Yonit Krebs and Sumaya Mohamed

Senior cast member Thomas Bryant looks forward to the upcoming winter one-act which is a production comprised of four smaller plays directed by students.

“The one-act this year is called ‘Unwrap Your Candy’ and it’s a series of four vignettes, short scenes, that are intentionally disturbing and meant to basically screw with the viewer,” Bryant said. “All four scenes are going to be student-directed by different people, so you are going to get to see student actors work reflected in this piece.”

According to theater program director Jodi Hatzenbeller, the four shorter plays are intentionally separate. She said the shorter pieces will help when the theater program takes the production to competition.

“They are totally different stories with a few common threads, but the main thing is that they were written by the same author and intended as one evening of theater,” Hatzenbeller said. “At competitions we have to have a play that’s 35 minutes or less in run time. If we do a longer play we have to cut it down to 35 minutes, but if we do a series of shorter plays we can pick one or maybe two of those to go to competition.”

Bryant said he thinks the crew will be building a minimal set to emphasize the dark themes of the show.

“The minimalist set is to allow for the audience to imagine as much of the show as they need to for a show that’s very abstract and disturbing and allow people to fill in the abstract and disturbing elements with their own abstract and disturbing thoughts,” Bryant said.

Hatzenbeller said the dark theme of the show provides a different challenge for the actors.

“It’s really stretching us in a different way than in musical theater or a comedy piece, while there might be comedic elements, these are dark and dramatic in ways that we haven’t done for a while,” Hatzenbeller said.

Hatzenbeller said she introduced having student directors this year because she thought the cast and crew were uniquely able to take on the challenge.

“(Student directing) doesn’t always happen, but we have done it a few times in the past and this felt like the right year to do it,” Hatzenbeller said. “We have some really strong leadership and some very intuitive actors and technicians that I thought were ready for the task.”

New perspectives will benefit the production, Bryant said, but he does anticipate some difficulties along the way as this will be the students’ first time directing a production.

“It’s going to really benefit us because maybe we’ll see new visions in it. Students will gain new abilities in directing and leadership,” Bryant said. “There will probably be difficulties in that a lot of people will probably be crafting their first scenes from scratch so that’ll be a definite journey in getting this thing together, but I believe we’re going to do awesome.”

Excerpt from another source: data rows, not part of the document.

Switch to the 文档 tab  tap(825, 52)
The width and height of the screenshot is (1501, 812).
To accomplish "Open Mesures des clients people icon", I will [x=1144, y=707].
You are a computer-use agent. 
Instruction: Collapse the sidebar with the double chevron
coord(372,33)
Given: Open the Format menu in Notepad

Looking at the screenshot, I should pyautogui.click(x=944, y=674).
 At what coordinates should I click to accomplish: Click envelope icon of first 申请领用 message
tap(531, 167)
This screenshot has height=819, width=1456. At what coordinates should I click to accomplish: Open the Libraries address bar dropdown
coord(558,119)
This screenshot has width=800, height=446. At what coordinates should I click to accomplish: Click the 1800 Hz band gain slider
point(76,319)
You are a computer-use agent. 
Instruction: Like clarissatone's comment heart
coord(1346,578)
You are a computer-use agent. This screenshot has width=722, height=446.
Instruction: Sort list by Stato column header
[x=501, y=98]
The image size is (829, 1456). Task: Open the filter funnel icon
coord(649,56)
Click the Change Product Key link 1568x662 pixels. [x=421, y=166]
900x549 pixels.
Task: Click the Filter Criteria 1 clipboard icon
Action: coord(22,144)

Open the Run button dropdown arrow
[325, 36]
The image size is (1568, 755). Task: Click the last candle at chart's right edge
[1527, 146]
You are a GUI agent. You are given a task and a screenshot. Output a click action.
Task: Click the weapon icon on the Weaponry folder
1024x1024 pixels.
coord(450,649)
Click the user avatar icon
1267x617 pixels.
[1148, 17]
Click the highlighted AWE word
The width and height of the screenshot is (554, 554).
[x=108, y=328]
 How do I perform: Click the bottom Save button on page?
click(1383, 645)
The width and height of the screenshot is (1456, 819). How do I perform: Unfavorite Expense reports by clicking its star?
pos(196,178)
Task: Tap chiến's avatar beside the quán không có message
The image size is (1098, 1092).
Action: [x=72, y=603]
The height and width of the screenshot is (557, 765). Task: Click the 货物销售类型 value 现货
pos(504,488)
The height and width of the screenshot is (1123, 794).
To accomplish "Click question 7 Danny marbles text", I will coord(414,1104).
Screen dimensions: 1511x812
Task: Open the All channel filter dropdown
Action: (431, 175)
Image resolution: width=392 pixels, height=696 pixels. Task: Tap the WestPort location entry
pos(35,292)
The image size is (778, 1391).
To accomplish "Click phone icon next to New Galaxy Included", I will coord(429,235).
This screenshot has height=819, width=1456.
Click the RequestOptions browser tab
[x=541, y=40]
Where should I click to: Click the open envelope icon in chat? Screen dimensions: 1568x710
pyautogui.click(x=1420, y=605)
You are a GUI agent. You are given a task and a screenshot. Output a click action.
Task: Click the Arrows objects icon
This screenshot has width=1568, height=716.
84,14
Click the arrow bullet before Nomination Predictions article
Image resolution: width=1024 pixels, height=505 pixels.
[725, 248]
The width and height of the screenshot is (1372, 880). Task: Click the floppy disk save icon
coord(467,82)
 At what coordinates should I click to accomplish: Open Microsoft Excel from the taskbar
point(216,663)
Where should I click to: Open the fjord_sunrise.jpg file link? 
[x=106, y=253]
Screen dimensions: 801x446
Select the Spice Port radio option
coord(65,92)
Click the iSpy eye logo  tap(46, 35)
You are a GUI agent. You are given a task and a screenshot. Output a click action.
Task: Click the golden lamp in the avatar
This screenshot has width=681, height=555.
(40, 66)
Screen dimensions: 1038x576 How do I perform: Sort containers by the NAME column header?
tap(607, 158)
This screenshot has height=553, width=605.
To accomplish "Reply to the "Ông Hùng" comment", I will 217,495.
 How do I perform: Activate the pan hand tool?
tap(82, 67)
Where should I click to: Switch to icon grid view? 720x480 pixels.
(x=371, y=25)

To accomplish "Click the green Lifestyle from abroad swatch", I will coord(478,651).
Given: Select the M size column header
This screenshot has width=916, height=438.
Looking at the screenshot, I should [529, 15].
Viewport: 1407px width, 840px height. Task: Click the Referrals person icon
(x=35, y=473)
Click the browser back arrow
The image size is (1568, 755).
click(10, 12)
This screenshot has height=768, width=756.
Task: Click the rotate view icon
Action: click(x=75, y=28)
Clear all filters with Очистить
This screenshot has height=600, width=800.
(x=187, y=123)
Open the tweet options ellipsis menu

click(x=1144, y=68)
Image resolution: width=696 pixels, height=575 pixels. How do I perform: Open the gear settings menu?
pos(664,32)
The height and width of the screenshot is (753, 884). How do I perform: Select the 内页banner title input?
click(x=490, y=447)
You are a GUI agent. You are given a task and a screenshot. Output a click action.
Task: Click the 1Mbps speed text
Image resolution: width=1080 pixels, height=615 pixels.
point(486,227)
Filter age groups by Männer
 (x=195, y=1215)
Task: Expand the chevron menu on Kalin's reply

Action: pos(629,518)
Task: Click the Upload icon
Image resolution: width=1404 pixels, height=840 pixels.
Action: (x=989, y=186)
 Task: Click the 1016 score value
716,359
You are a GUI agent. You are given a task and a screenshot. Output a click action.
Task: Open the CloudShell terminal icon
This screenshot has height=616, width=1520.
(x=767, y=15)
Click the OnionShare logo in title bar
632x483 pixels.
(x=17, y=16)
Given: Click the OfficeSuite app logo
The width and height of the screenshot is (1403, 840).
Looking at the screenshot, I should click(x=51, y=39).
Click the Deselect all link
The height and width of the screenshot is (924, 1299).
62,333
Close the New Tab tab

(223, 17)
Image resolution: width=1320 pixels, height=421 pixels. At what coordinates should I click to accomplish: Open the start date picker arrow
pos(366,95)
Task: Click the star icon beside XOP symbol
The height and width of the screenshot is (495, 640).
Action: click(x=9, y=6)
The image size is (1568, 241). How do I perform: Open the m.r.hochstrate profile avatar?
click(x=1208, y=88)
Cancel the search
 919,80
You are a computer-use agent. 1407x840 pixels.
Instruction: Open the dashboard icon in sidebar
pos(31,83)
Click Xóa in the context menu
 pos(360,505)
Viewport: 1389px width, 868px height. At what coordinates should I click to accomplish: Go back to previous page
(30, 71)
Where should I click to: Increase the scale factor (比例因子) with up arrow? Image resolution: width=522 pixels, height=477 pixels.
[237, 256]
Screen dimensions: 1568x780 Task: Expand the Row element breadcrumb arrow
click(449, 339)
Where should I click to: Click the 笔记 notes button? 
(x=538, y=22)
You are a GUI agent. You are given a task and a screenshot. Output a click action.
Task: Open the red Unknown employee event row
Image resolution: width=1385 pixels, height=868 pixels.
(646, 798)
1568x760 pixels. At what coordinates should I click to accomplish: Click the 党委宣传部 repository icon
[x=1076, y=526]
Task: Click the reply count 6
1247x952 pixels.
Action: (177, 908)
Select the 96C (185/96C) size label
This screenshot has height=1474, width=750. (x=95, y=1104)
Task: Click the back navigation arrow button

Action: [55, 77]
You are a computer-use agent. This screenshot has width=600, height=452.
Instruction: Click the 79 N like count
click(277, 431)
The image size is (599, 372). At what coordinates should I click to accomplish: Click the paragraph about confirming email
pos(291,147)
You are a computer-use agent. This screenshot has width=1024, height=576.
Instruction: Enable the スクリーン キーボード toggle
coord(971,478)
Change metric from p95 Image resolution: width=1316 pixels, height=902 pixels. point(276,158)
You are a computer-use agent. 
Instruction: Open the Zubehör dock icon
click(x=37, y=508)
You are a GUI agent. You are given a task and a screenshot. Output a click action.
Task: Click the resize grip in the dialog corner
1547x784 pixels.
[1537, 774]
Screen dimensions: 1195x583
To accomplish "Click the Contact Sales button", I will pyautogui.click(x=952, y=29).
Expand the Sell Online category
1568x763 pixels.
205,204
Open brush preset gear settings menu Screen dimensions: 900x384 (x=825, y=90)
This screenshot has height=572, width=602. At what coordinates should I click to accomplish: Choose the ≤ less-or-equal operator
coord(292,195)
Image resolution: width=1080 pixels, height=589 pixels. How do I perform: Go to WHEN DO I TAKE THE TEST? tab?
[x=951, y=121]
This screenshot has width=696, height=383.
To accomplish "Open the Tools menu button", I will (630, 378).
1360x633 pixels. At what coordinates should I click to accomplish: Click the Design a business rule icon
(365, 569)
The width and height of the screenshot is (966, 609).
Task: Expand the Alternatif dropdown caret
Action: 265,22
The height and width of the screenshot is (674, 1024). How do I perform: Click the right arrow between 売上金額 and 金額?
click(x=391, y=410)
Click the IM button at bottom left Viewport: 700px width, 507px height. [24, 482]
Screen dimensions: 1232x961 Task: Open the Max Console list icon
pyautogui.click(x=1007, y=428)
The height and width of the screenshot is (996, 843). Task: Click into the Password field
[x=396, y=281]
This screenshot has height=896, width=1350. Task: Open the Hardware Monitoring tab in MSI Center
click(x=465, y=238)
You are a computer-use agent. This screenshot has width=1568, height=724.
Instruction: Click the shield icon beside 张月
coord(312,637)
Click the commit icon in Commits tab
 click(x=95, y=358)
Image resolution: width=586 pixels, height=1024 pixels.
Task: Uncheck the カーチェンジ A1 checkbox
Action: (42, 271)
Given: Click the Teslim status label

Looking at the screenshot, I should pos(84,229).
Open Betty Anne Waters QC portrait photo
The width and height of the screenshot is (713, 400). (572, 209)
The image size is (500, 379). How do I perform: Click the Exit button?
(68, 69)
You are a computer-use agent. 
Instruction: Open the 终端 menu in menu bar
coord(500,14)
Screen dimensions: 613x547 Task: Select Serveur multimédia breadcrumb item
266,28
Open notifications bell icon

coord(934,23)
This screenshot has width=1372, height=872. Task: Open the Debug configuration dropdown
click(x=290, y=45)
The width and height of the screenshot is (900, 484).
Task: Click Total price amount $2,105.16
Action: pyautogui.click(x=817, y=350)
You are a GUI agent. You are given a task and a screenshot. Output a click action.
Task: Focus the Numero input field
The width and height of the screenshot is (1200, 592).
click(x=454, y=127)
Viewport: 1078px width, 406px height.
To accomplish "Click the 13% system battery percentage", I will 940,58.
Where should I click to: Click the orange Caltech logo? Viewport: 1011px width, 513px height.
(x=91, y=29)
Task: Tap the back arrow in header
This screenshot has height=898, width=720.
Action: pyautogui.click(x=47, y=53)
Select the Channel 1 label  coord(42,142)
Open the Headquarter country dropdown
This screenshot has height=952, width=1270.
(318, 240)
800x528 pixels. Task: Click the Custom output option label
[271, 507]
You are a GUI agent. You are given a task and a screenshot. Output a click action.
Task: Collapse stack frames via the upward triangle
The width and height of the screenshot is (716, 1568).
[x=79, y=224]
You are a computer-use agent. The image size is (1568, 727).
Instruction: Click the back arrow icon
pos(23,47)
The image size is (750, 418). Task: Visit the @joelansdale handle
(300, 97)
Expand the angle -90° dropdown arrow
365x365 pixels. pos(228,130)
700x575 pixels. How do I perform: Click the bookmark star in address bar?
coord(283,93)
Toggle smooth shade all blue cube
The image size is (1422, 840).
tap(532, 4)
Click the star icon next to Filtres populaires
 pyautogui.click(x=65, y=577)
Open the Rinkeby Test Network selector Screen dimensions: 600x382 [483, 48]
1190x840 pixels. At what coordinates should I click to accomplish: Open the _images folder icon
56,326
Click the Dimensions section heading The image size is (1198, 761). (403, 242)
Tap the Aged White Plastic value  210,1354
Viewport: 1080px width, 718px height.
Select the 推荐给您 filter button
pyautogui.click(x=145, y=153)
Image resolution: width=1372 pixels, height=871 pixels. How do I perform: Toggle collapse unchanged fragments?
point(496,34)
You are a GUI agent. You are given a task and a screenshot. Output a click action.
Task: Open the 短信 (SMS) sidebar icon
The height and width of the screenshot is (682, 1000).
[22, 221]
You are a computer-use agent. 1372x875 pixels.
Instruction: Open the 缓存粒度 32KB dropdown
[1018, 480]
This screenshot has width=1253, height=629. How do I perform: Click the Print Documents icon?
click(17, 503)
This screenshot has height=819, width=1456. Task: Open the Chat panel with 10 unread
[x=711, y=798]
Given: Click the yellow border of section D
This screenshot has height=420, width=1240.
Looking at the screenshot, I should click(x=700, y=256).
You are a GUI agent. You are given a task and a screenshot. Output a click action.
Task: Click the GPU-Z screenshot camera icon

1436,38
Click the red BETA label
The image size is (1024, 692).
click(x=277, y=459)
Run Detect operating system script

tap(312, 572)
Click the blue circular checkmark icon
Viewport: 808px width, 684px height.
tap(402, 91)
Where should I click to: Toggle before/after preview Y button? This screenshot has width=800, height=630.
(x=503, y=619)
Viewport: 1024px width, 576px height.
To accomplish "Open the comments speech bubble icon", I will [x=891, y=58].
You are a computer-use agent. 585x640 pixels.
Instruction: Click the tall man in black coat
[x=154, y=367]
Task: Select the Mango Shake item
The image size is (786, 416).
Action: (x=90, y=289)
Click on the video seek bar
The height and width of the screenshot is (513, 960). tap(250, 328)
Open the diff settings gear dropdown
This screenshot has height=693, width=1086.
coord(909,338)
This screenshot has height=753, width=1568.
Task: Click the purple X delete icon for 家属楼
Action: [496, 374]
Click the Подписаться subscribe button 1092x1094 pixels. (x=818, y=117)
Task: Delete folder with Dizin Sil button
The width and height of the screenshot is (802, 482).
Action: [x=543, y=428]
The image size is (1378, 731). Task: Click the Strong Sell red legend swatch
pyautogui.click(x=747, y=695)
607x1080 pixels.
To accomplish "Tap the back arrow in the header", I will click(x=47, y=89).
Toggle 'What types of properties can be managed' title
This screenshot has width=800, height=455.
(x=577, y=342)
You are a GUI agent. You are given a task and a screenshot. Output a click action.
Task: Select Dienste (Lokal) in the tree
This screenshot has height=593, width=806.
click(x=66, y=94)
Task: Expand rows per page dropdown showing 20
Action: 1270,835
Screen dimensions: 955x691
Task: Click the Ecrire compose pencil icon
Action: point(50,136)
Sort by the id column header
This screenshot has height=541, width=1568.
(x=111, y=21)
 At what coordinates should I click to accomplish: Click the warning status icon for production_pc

Hatzenbeller said another benefit of multiple directors is they can avoid some of the space limitation on the production.

“If we picked the right shows for the directors, then we can be rehearsing in multiple spaces really making the best use of time and space,” Hatzenbeller said. “December is a tough month where we don’t get to be in the auditorium very much and so we have to be creative and rehearse in this hallway or this classroom and by having multiple smaller scenes it is easier for us to manage that.”

According to Hatzenbeller, so far student directing has been a positive experience and she is pleased with the way the actors and the directors have been working together to create the production.

“So far I’m incredibly impressed with the directors and the work they’ve done and the actors willingness to collaborate in that way,” Hatzenbeller said. “(As a student director,) you are really in the driver’s seat making decisions and learning how to work with peers and manage them creatively.”

According to Hatzenbeller, her job as the production supervising director is to ensure that the four plays are cohesive as a whole.

“I might step in and give some feedback sometimes about what I think is really working,” Hatzenbeller said. “If I think something is taking it out of that cohesive night of theater, then I might redirect the directors to try different things that will help it get a little more fluid between the scenes, but mostly I’m supervising and really enjoying watching the process from the outside.”

According to the St. Louis Park School District calendar, “Unwrap Your Candy” will be performed Jan. 19 and 20 at 7 p.m. and Jan. 21 at 2 p.m.